O presidente da Turquia, Recep Tayyip Erdogan, dá entrevista após retornar a Istambul e diz ter retomado o controle do país - Huseyin Aldemir - 15.jul.2016/Reuters
O presidente da Turquia, Recep Tayyip Erdogan, dá entrevista após retornar a Istambul e diz ter retomado o controle do país Imagem: Huseyin Aldemir - 15.jul.2016/Reuters

16/07/2016 20h20

Em meio a uma tentativa de golpe por um grupo militar que tentava tomar o poder na Turquia na última sexta-feira, o presidente Recep Tayyip Erdogan convocou a população para as ruas para defender a democracia.

"Chamo o povo turco para ocupar as praças públicas e aeroportos. Nunca acreditei que pudesse haver um poder maior do que o poder do povo", ele disse.
A tentativa de golpe foi fracassada, mas ela levantou um questionamento sobre a continuidade no poder de um líder polêmico. Erdogan, que comanda a Turquia desde 2002, tem governado o país a pulso firme, enfrentando alguns grupos militares, rivais políticos e até a própria imprensa.

"Esse golpe foi um ato de traição. Faremos uma limpeza no Exército", afirmou o presidente - neste sábado, o saldo da tentativa de golpe já eram pelo menos 100 mortos e 2,8 mil militares presos.

Erdogan e seu partido têm um apoio forte e leal da base conservadora e muçulmana de eleitores, enquanto fora do país, ele tem recebido críticas pela maneira como "silencia" seus opositores - em alguns casos fazendo até o uso da força.

O mandatário tem um caráter combativo com o qual boa parte dos turcos simpatiza.

Ele chegou ao poder em 2002, um ano depois da formação do partido AKP, do qual ele é líder.

Ficou 11 anos no cargo de primeiro-ministro da Turquia antes de se tornar o primeiro presidente eleito por voto direto em agosto de 2014.

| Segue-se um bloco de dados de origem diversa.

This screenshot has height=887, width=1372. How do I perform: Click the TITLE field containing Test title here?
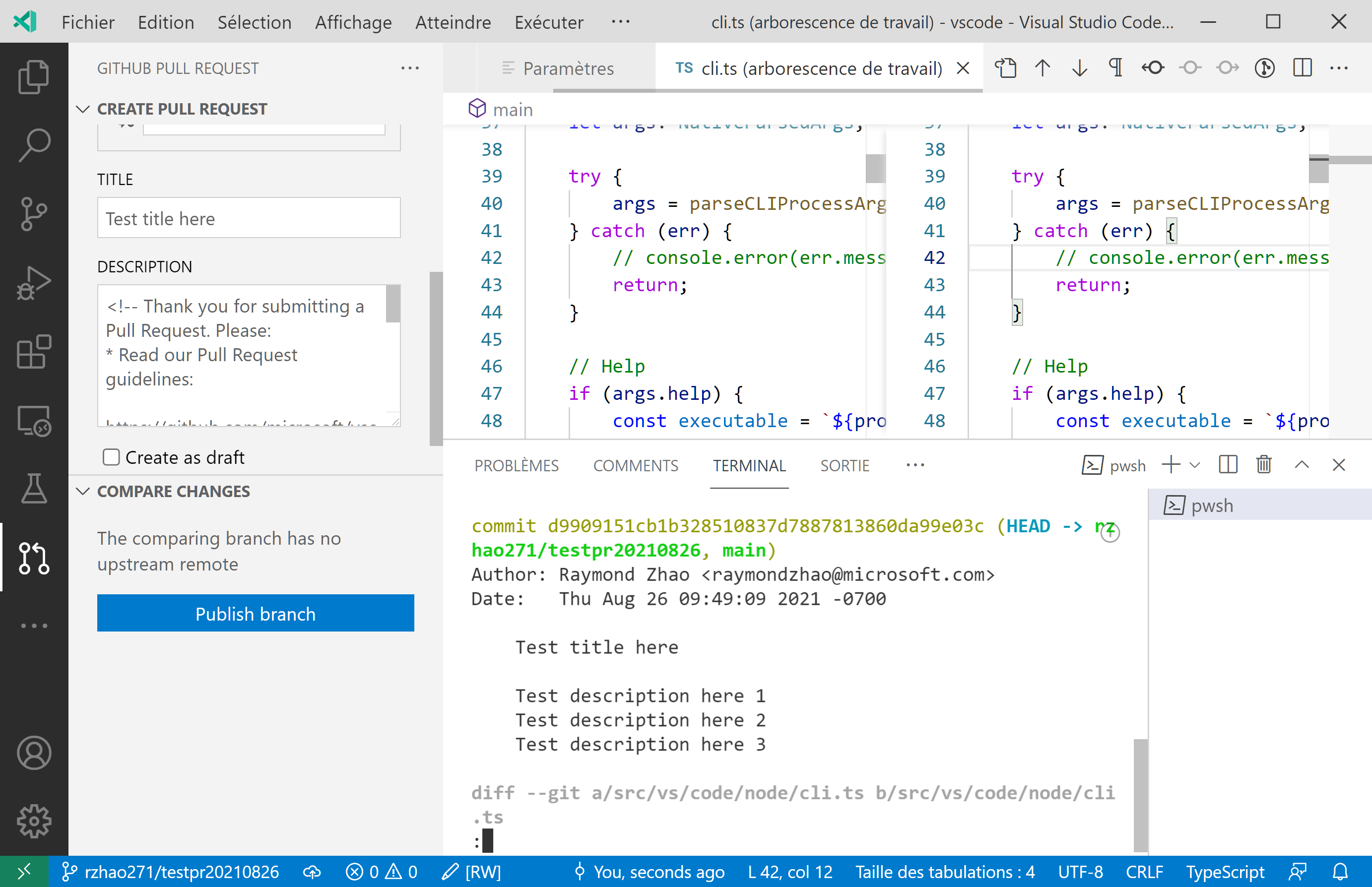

Em junho de 2015, o partido AKP sofreu uma queda nas pesquisas e não conseguiu firmar uma coalizão para concorrer às eleições.

Mas nos comícios antecipados de novembro deaquelrano, o AKP recuperou sua maioria depois de um ataque suicida que fez com que o governo de Erdogan declarasse guerra contra os separatistas curdos.

Desafios militares

Nas décadas anteriores à chegada do AKP ao poder, os militares turcos haviam feito intervenções políticas no país em quatro ocasiões para enfrentar a influência islâmica.

Erdogan "venceu" o Exército em 2013 depois que 17 pessoas foram condenadas a prisão perpétua por conspirarem a derrubada do AKP do poder - entre elas, vários oficiais do alto escalão do Exército. O caso ficou conhecido como "Ergenekon".

Outras centenas de oficiais também foram submetidos à Justiça, junto com jornalistas e políticos laicos, em uma investigação nacional.

Quando mais de 200 militares foram detidos em um marco dessa organização em 2011, os chefes do Exército, da Marinha e da Força Aérea da Turquia renunciaram em forma de protesto.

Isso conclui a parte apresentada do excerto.